_Passage for review_

▬▬▬

Artist in Focus V - Jonathan Martin
Jonathan Martin was confined in the Criminal Lunatic Department of Bethlem Hospital from 1829-1838, following his attempt to burn down York Minster.
Martin was born at Hexham in Northumberland, the son of a journeyman tanner. One of his brothers was the popular history painter, John Martin: another was the inventor and pamphleteer William Martin, who signed his work ‘Philosophical Conqueror of All Nations’ and ‘Anti-Newtonian’. Jonathan spent a period in the navy, then worked as a tanner in Durham. He was inspired by prophetic dreams, and after his conversion to Methodism his religious fervour brought him before the magistrates several times for disrupting church services. Eventually he was sent to a private asylum at West Auckland, then transferred to another at Gateshead.

▬▬▬

_Information supplied_
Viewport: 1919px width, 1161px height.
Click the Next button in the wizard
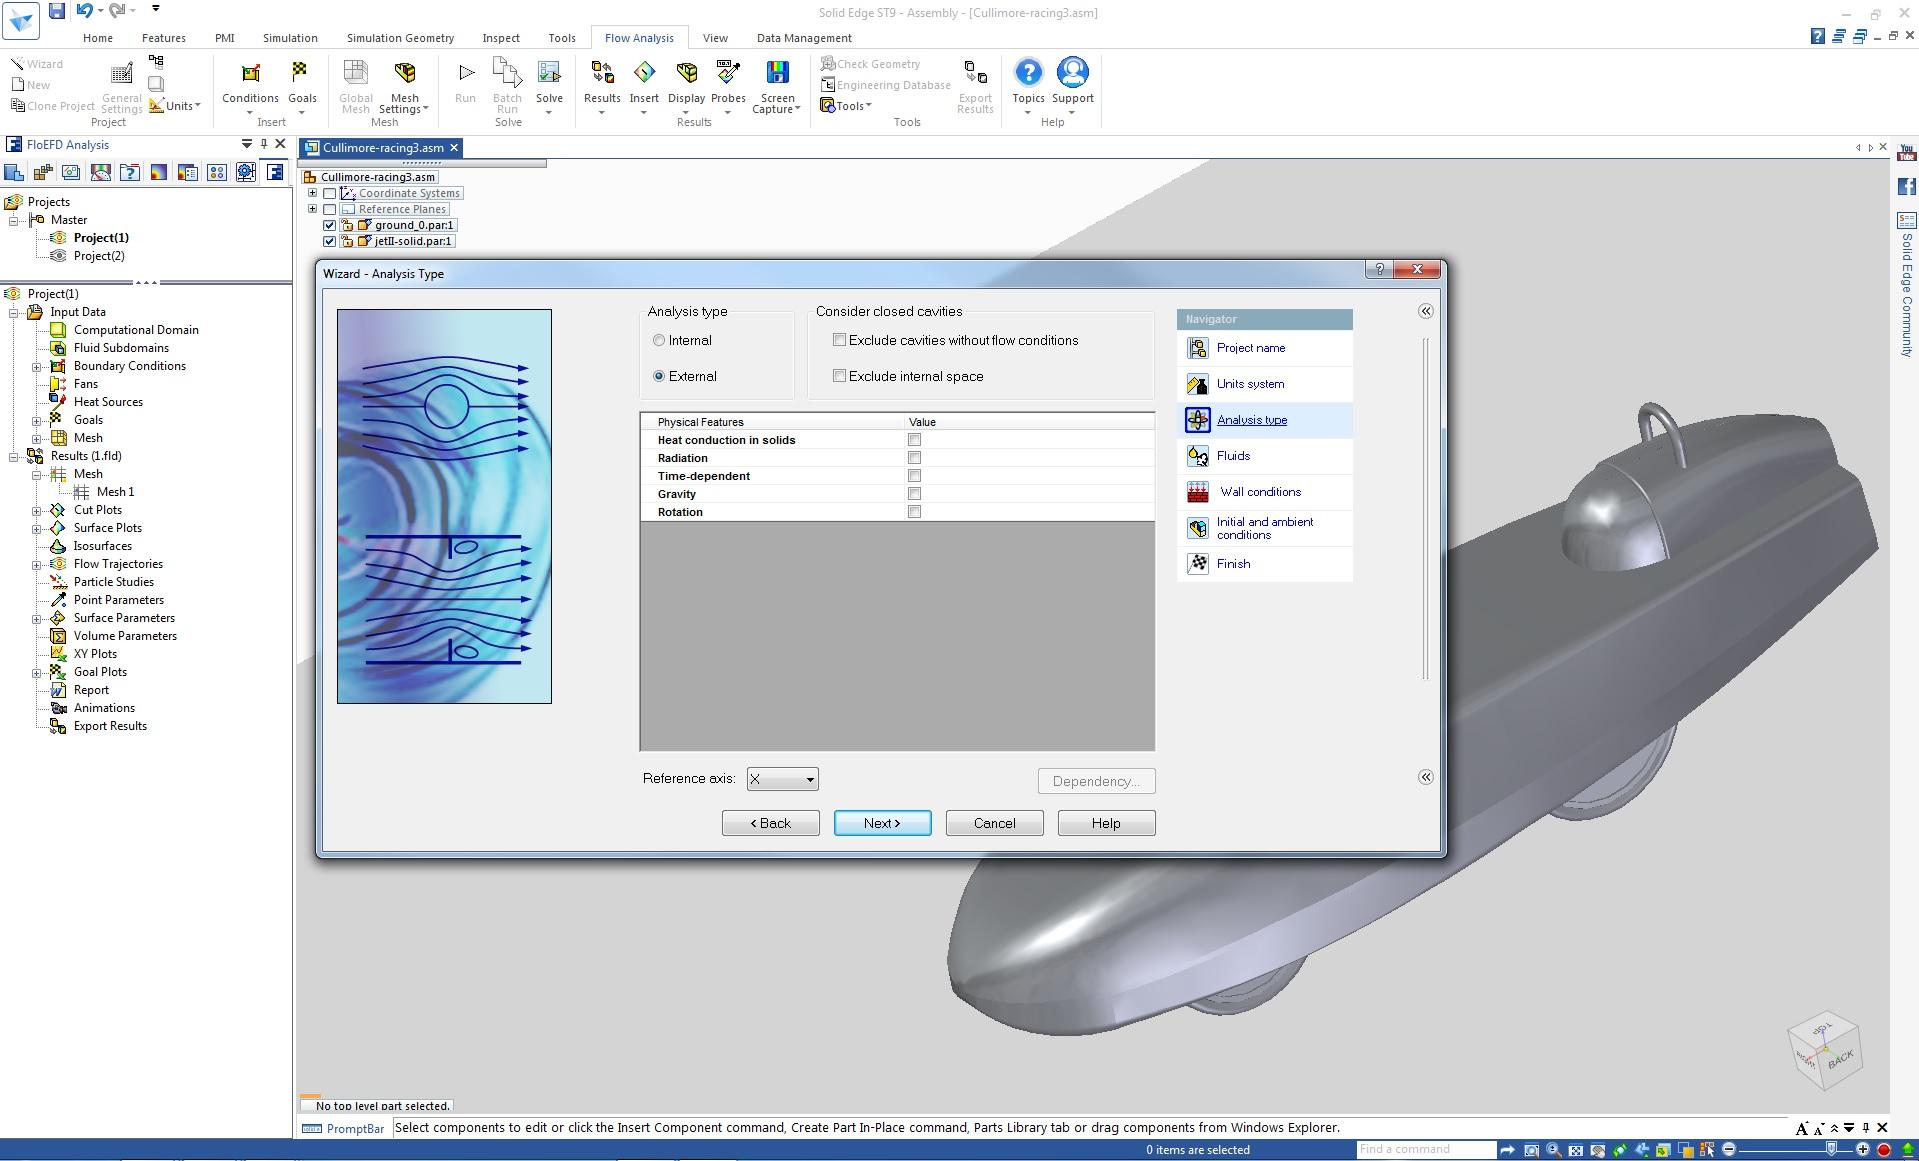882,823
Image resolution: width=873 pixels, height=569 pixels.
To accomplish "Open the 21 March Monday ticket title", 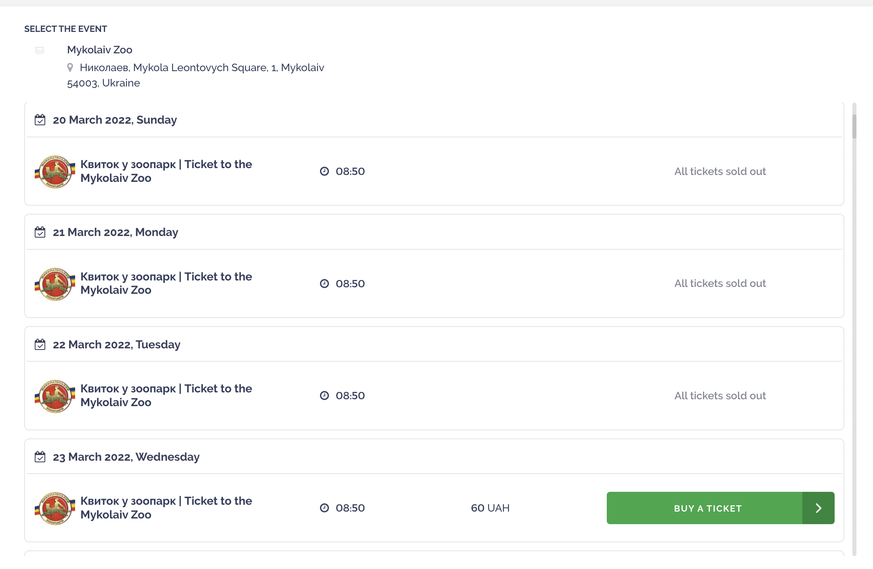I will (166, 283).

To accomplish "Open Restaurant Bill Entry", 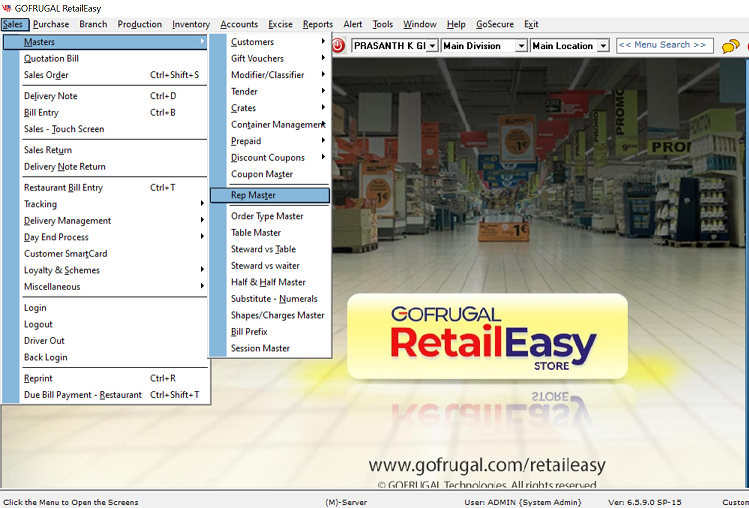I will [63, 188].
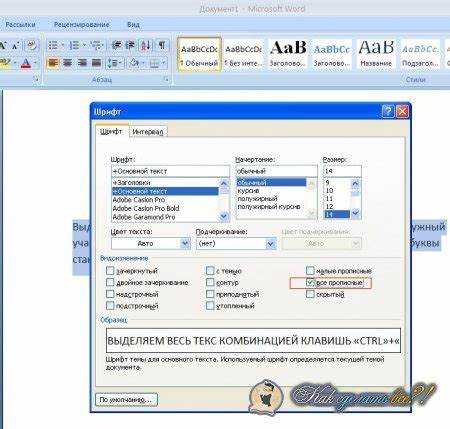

▬▬▬

_Task instructions_
a) List every institution where, according to the profile of Jonathan Martin, he was confined.
b) Continue the profile of Jonathan Martin from the point where it stops.

_Responses to the tasks_
a)
- The Criminal Lunatic Department of Bethlem Hospital
- A private asylum at West Auckland
- Another private asylum at Gateshead

b)
He escaped, and settled down to work in Darlington for several years, but continued to believe that he had a personal mission to expose the corrupt state of the established church. The dreams continued, including one which foretold the destruction of England by ‘the son of Bonaparte’. In 1825 he took to the road, preaching on this subject and also selling copies of his ‘Life of Jonathan Martin’, printed in pamphlet form at his own expense. The ‘Life’ included ‘An Account of the Extraordinary Interpositions of Divine Providence on his behalf’ during his service in the navy, and told of his subsequent conversion and of his many persecutions ‘for Conscience Sake’.
At the end of 1828 Martin arrived in York, and addressed several warning letters to the clergy there, exhorting them to repent of their ‘bottles of wine, and roast beef and plum pudding’, if they wished to escape from the wrath to come. When these received no reply he tried to reinforce the message by burning down York Minster, but succeeded in destroying only the choir. At his trial for arson he was found not guilty by reason of insanity, though he himself objected strongly to the insanity defence, maintaining that he had acted on God’s instructions, and God would not have chosen a madman to do his work. On 28 April 1829 he was transferred from York gaol to the State Criminal Lunatic Asylum at Bethlem Hospital, where he remained until his death on 27 May 1838.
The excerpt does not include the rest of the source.